Records contained in a dataset

= Beginning of Section =

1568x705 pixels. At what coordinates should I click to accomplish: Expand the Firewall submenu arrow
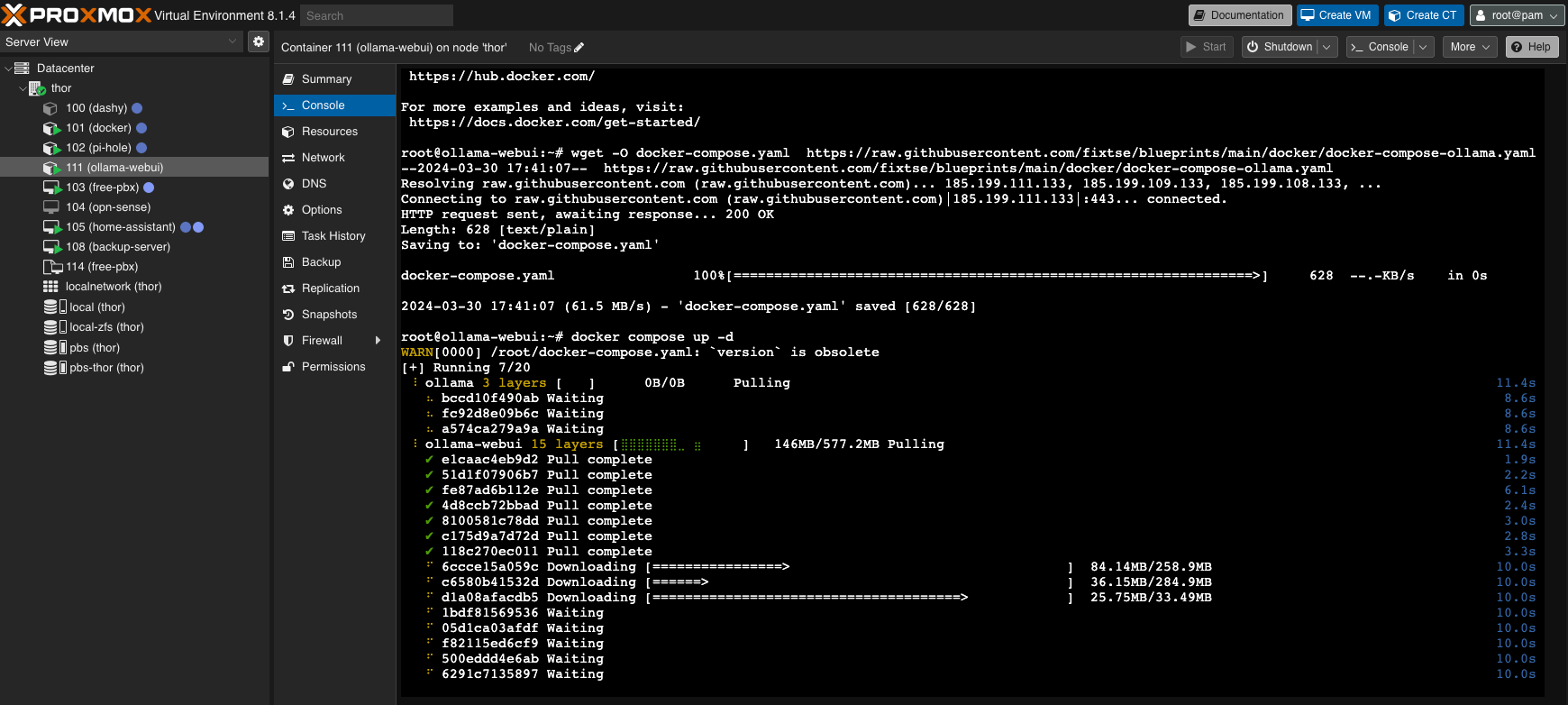(x=378, y=341)
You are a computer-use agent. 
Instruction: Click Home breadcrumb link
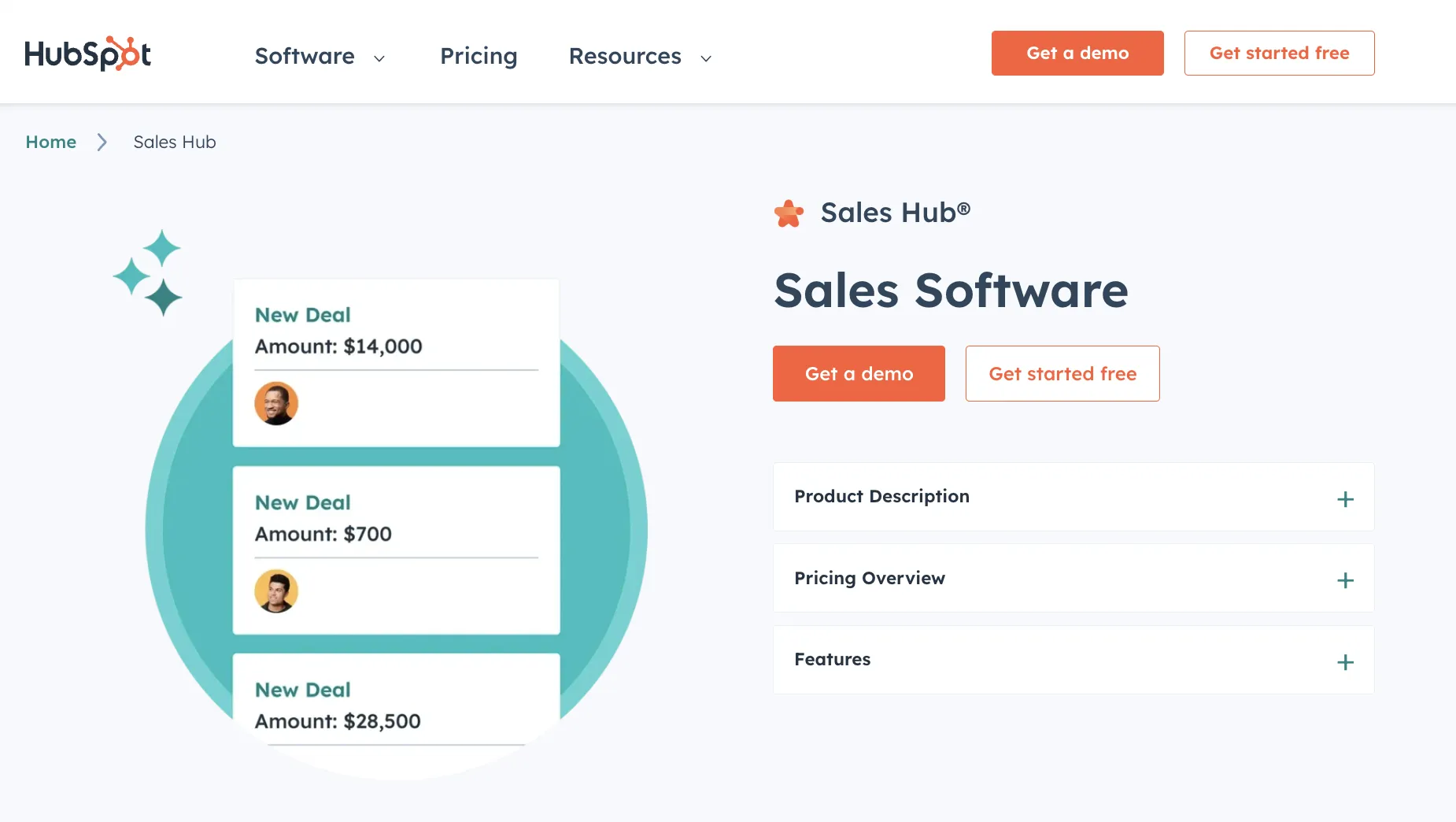tap(51, 142)
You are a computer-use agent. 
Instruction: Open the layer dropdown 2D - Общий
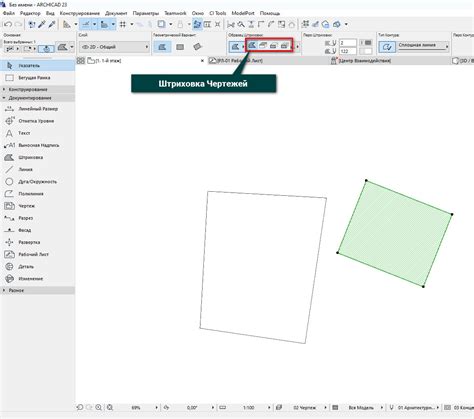114,47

= End of Section =

_INSTRUCTIONS TO FOLLOW_: The entries above need to be repeated word for word, minus their pictures.

_OUTPUT FOR THIS TASK_:
1568x705 pixels. At what coordinates should I click to accomplish: Expand the Firewall submenu arrow
(x=378, y=341)
You are a computer-use agent. 
Instruction: Click Home breadcrumb link
tap(51, 142)
You are a computer-use agent. 
Instruction: Open the layer dropdown 2D - Общий
114,47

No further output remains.